The islands of Corvo and Flores came within the band of hurricane-force winds and 0.5 metre storm surge. Trees and electricity lines were brought down, while damaging waves were measured at 17 metres. There is no history of such violent conditions over these islands in 125 years of records.
Will Alpha be the only tropical cyclone to affect Portugal this season?
Global warming may bring more tropical cyclones to northern latitudes, reaching our latitudes, but we will also have changes in the circulation of the atmosphere that make it difficult to make accurate predictions about what will happen.
We only know for the moment that yes, they will be more frequent at more northern latitudes than at present and also that they will tend to move more slowly.
Portugal will certainly not be on the “hurricane route” given that, for this to happen, extreme climate changes would be necessary to warm our waters to very high temperatures, but there may be more situations in which tropical cyclones coming from the lower latitudes end up reaching here.

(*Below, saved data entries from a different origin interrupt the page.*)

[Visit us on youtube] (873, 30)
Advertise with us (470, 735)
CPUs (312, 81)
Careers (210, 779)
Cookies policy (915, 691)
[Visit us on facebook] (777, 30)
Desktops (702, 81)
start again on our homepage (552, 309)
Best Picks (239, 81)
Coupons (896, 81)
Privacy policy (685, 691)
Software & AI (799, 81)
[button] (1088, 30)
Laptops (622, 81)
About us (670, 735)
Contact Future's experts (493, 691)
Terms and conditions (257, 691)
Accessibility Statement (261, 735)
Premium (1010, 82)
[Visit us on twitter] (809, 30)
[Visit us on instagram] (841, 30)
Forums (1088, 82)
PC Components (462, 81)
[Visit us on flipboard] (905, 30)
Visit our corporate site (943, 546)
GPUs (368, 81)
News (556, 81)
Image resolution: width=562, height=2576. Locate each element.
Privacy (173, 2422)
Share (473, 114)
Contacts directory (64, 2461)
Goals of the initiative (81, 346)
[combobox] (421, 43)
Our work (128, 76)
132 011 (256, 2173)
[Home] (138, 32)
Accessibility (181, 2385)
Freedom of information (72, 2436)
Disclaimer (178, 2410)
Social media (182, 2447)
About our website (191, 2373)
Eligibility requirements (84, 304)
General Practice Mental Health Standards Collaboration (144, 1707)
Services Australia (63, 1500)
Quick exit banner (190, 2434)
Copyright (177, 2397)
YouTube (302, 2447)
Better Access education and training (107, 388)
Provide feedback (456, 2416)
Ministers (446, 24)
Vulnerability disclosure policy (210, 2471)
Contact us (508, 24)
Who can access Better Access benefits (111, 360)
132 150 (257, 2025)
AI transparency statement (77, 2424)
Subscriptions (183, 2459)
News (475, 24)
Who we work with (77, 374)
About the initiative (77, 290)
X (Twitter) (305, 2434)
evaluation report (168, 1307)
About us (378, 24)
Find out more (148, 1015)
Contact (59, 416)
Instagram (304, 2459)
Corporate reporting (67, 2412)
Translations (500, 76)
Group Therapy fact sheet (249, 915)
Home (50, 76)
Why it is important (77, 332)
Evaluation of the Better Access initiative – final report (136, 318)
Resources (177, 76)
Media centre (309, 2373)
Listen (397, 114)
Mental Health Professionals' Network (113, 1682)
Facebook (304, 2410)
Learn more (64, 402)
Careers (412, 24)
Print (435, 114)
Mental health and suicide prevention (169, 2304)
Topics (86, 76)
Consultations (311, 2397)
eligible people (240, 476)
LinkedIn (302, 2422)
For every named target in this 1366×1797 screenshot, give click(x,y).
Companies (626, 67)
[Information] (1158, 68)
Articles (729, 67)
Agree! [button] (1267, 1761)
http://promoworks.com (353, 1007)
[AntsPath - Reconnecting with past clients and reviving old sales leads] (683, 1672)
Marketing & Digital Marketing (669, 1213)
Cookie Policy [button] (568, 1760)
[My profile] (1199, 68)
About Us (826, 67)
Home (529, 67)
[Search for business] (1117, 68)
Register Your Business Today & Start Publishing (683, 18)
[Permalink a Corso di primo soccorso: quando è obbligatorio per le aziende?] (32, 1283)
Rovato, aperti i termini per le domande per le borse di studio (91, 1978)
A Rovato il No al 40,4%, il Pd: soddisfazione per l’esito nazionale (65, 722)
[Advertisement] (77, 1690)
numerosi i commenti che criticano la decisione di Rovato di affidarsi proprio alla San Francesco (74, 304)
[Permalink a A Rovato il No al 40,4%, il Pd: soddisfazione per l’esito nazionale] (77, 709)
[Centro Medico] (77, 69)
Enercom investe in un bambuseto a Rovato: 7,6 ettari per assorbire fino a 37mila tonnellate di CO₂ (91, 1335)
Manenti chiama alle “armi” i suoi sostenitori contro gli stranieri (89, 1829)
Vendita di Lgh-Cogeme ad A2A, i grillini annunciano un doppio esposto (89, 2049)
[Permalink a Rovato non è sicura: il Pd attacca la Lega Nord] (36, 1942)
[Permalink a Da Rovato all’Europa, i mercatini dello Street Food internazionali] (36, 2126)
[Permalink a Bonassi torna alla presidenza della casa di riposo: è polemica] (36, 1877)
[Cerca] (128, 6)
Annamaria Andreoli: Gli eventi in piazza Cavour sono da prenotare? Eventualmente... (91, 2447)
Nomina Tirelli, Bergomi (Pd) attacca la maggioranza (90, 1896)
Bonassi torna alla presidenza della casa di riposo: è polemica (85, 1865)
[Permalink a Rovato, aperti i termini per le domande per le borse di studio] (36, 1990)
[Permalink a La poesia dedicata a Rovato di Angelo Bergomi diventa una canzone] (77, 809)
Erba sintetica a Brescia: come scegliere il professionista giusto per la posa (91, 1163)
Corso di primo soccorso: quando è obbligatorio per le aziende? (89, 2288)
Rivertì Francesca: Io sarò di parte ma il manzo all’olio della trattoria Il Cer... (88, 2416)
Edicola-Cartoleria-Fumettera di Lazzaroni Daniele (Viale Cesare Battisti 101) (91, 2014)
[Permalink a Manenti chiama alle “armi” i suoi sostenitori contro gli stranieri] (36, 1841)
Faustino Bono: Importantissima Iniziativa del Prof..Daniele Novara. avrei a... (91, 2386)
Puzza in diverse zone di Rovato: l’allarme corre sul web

The IPMA and ANEPC monitor these conditions daily, so it is important that when notices to the population are issued by the ANEPC about weather conditions that could affect life and property, that the advice is followed. These are translated by Safe Communities and published on our Facebook and website. There is further information on the IPMA site with the warnings in place.
Now is a good time to prepare by clearing rainwater drainage systems and removing aggregates and other objects that can be dragged or create obstacles to the free flow of water. Check loose structures, namely scaffolding, placards and other suspended structures are properly secured. Also check the condition of trees near your home which could fall, and lastly the property itself, especially roof tiles and chimneys.
In the event of an approaching storm, then closely follow the advice provided, bearing in mind their destructive nature which we have seen in the past.
By David Thomas
David Thomas is a former Assistant Commissioner of the Hong Kong Police, consultant to INTERPOL and the United Nations Office on Drugs and Crime.
In 2011, he founded Safe Communities Algarve to help the authorities and the community prevent crime. It is now registered as Associação SCP Safe Communities Portugal, the first national association of its type in Portugal.